The Washington PostDemocracy Dies in Darkness

Trump taps White House legal adviser to serve on high-profile D.C. Circuit

September 7, 2017 at 1:53 p.m. EDT
Gregory Katsas testifies before the Senate Judiciary Committee at his confirmation hearing on his nomination to be assistant attorney general in 2008. (Dennis Cook/AP)

President Trump tapped one of his White House lawyers Thursday for an open seat on the U.S. Court of Appeals for the District of Columbia Circuit, which often rules on important political cases involving executive power and government regulations.

Gregory G. Katsas, whose nomination requires confirmation by the Senate, has served as Trump’s deputy legal counsel since March, held senior posts at the Justice Department during the George W. Bush administration and was a law clerk for Supreme Court Justice Clarence Thomas.

If confirmed, Katsas would join a bench referred to as the nation’s second-highest court — because of its decisions on ­separation-of-powers issues and because it has been something of a pipeline to the Supreme Court, with three current justices having previously served on the D.C. Circuit.

Pending now before the court is President Barack Obama’s signature effort to combat global warming, the constitutionality of a key consumer watchdog agency and gun-control laws in the nation’s capital.

A key part of Obama’s climate legacy gets its day in court

Katsas, 53, is considered a conventional conservative and would replace another conservative, retired judge Janice Rogers Brown, whose opinions were often infused with a libertarian streak.

Former colleagues describe Katsas as quirky and unassuming despite his intellect and legal credentials. He graduated from Princeton University, was an executive editor of the Harvard Law Review and was a clerk for Thomas at the D.C. Circuit in addition to the high court. Katsas has argued more than 75 appeals, according to the White House announcement, including the challenge to the Affordable Care Act at the Supreme Court.

Stephen Vladeck, a University of Texas law professor, said Katsas’s work at the Justice Department during the Bush administration and at the White House as Trump’s legal adviser suggests that he would be sympathetic to strong views of presidential power.

“There’s no question that he ticks all the most important ­boxes for government experience, but that experience is very pro-executive-branch,” Vladeck said.

In the aftermath of the Sept. 11, 2001, terrorist attacks, Katsas was deeply involved in high-level, sensitive policy decisions involving national security and civil rights.

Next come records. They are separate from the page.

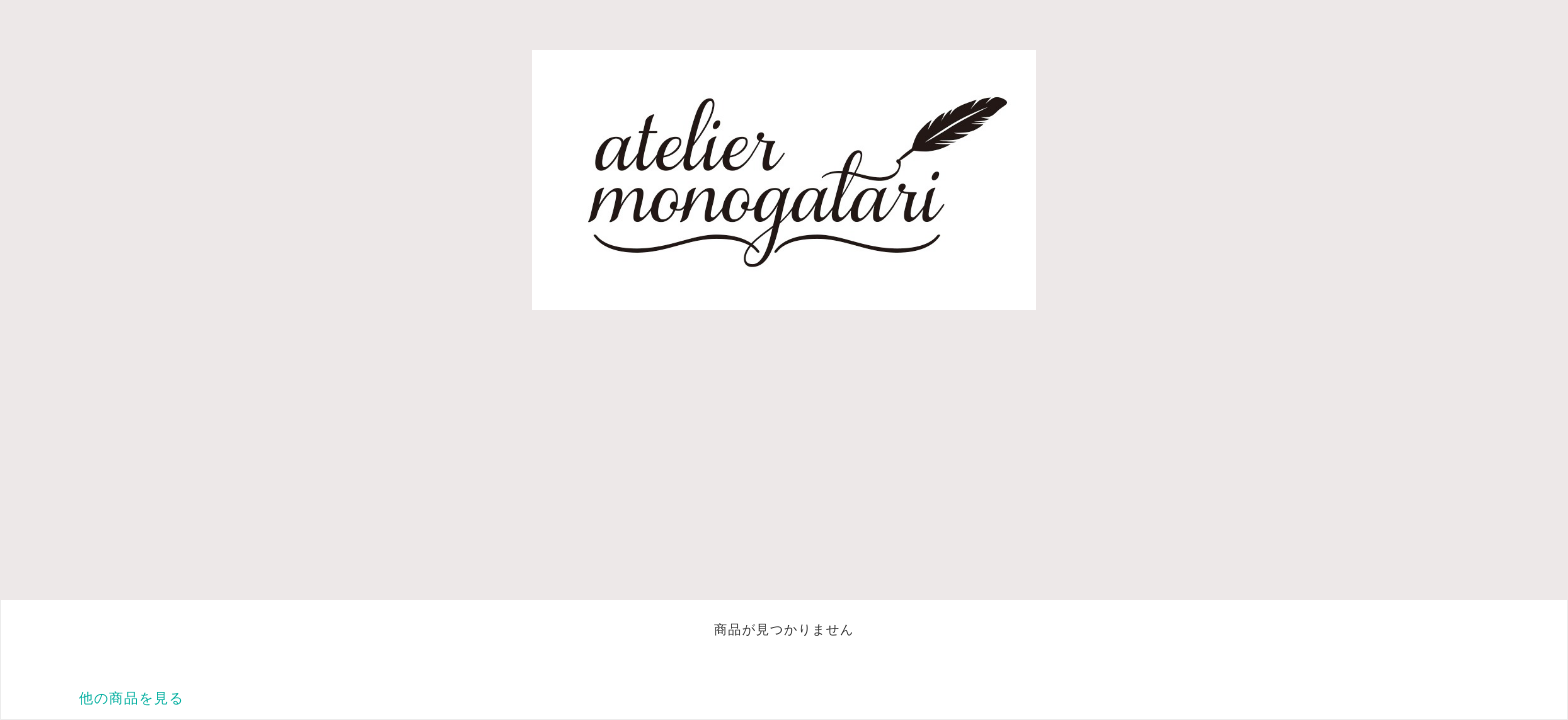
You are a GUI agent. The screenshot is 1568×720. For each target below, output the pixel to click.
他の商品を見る (131, 698)
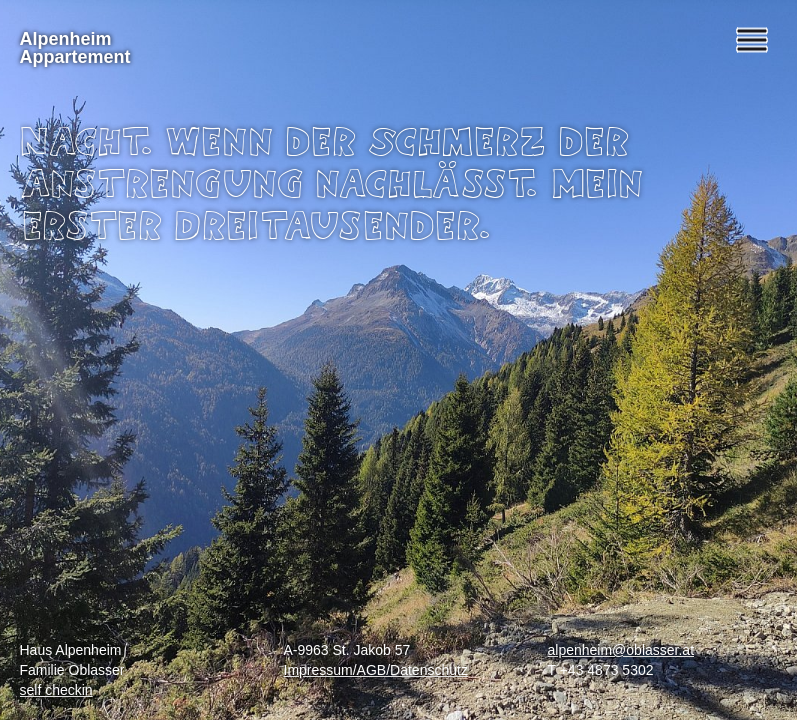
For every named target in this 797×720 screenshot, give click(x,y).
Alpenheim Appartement (75, 48)
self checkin (56, 690)
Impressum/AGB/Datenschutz (376, 670)
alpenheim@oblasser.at (621, 650)
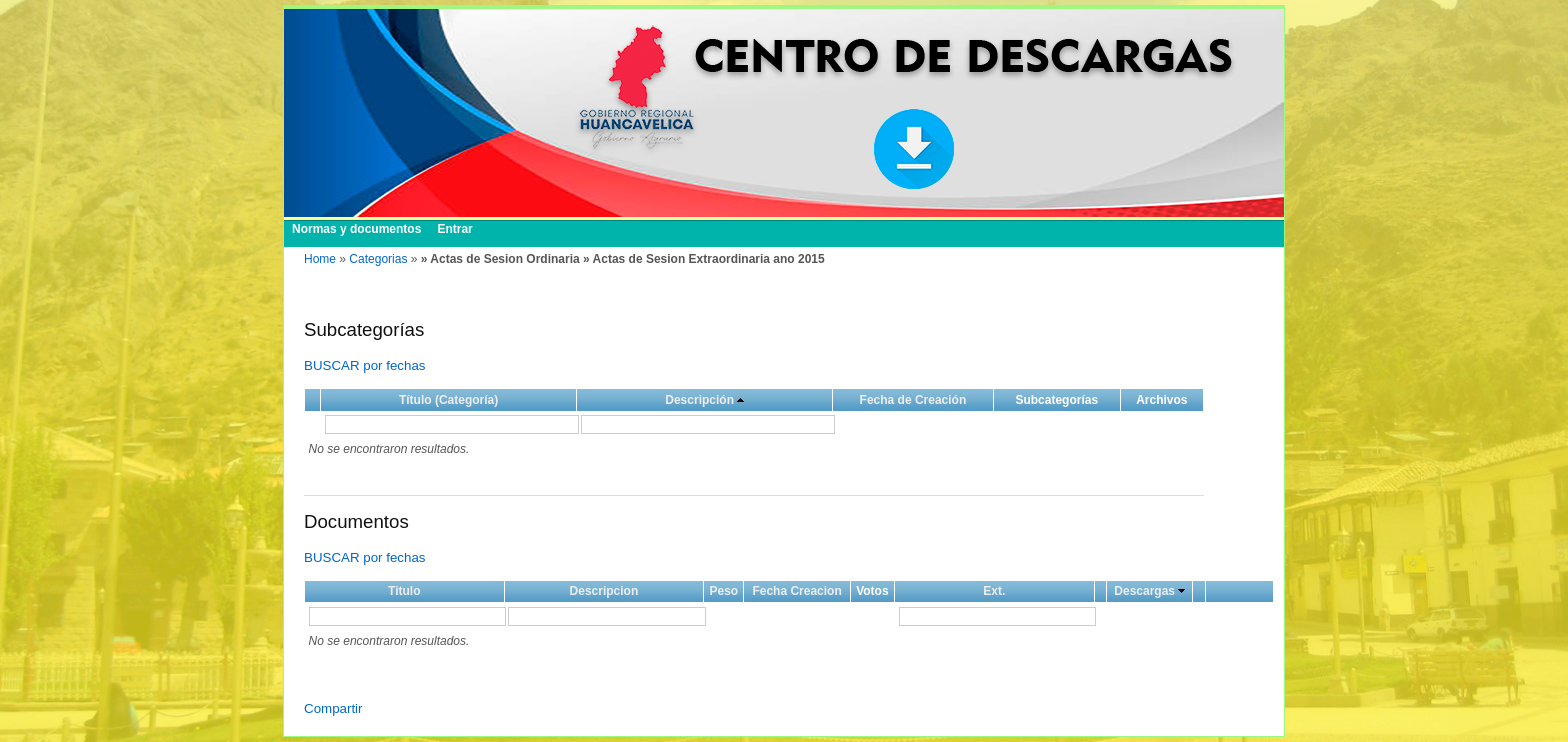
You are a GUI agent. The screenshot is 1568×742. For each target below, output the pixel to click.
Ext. (994, 591)
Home (320, 259)
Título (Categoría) (448, 400)
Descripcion (604, 591)
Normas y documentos (356, 229)
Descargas (1144, 591)
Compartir (333, 708)
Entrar (454, 229)
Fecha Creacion (796, 591)
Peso (723, 591)
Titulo (404, 591)
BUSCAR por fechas (364, 365)
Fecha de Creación (913, 400)
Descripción (699, 400)
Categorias (378, 259)
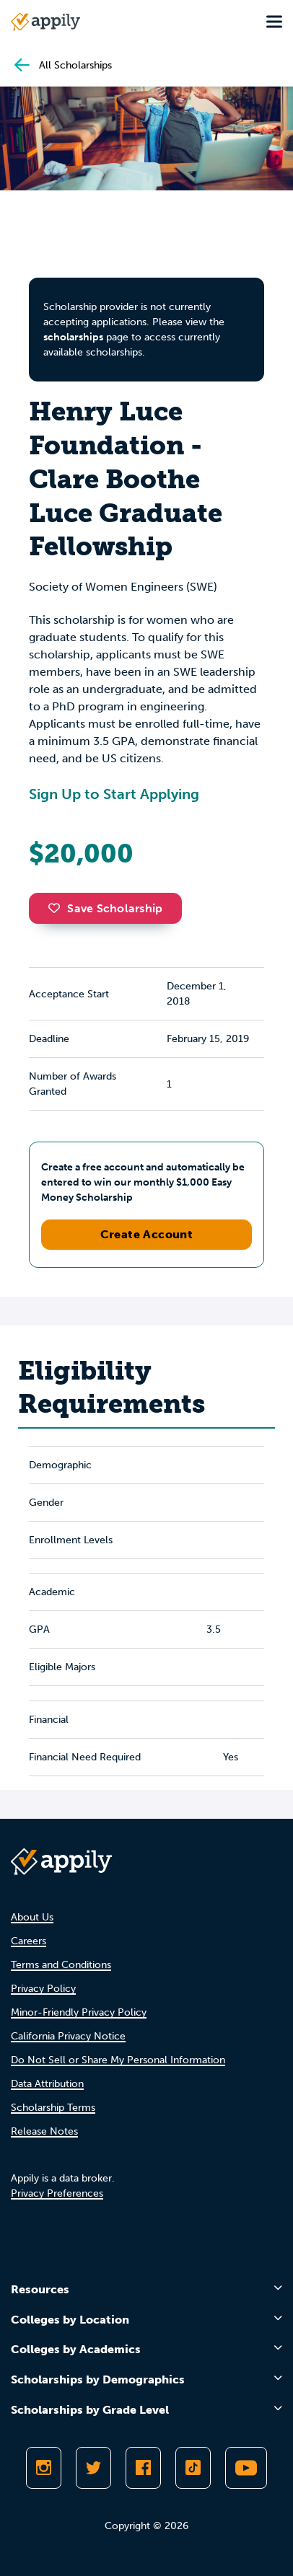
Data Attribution (47, 2084)
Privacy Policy (43, 1988)
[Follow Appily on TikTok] (193, 2468)
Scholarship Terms (53, 2107)
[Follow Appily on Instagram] (43, 2468)
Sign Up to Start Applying (114, 794)
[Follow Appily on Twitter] (93, 2468)
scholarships (73, 337)
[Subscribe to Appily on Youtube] (246, 2468)
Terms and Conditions (61, 1965)
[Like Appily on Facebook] (143, 2468)
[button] (57, 908)
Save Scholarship (105, 908)
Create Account (146, 1234)
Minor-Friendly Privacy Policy (78, 2012)
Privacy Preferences (57, 2193)
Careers (28, 1941)
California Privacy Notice (68, 2036)
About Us (32, 1917)
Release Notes (44, 2131)
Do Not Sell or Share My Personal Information (118, 2060)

“Greg had to make all the hard calls,” said lawyer Robert Loeb, who worked with Katsas at the Justice Department on cases involving foreign detainees at the military prison at Guantanamo Bay, Cuba, and other matters.

“He was not a knee-jerk conservative. He was always thoughtful and balanced in his approach to the tough decisions,” Loeb said. “He always dug into the issues himself and sometimes ended up taking positions that did not make everyone in the White House or Defense Department happy.”

GOP set to block Obama court nominee, but confirmation wars aren’t new

During the Obama administration, Republicans tried to block the president’s nominees to the D.C. Circuit, saying the court’s workload did not require Obama to fill all 11 seats. Obama eventually put four judges on the court.

In contrast, on Thursday, after Trump’s announcement, the conservative Judicial Crisis Network almost simultaneously unveiled a new website backing Katsas. The site details Katsas’s biography and includes more than a dozen statements of support from partners at Washington law firms, former U.S. attorney general Michael B. Mukasey and former White House counsel C. Boyden Gray.

Carrie Severino of the Judicial Crisis Network said Katsas “has shown he will honor the Constitution and fairly apply the law.” She described his nomination as “yet another example of President Trump’s commitment to nominating qualified, experienced constitutionalists to serve on the courts.”

Katsas lives in Falls Church, Va., with his wife and two children.

Correction: An earlier version of this report referred to the Judicial Crisis Network as the Judicial Action Network in one reference.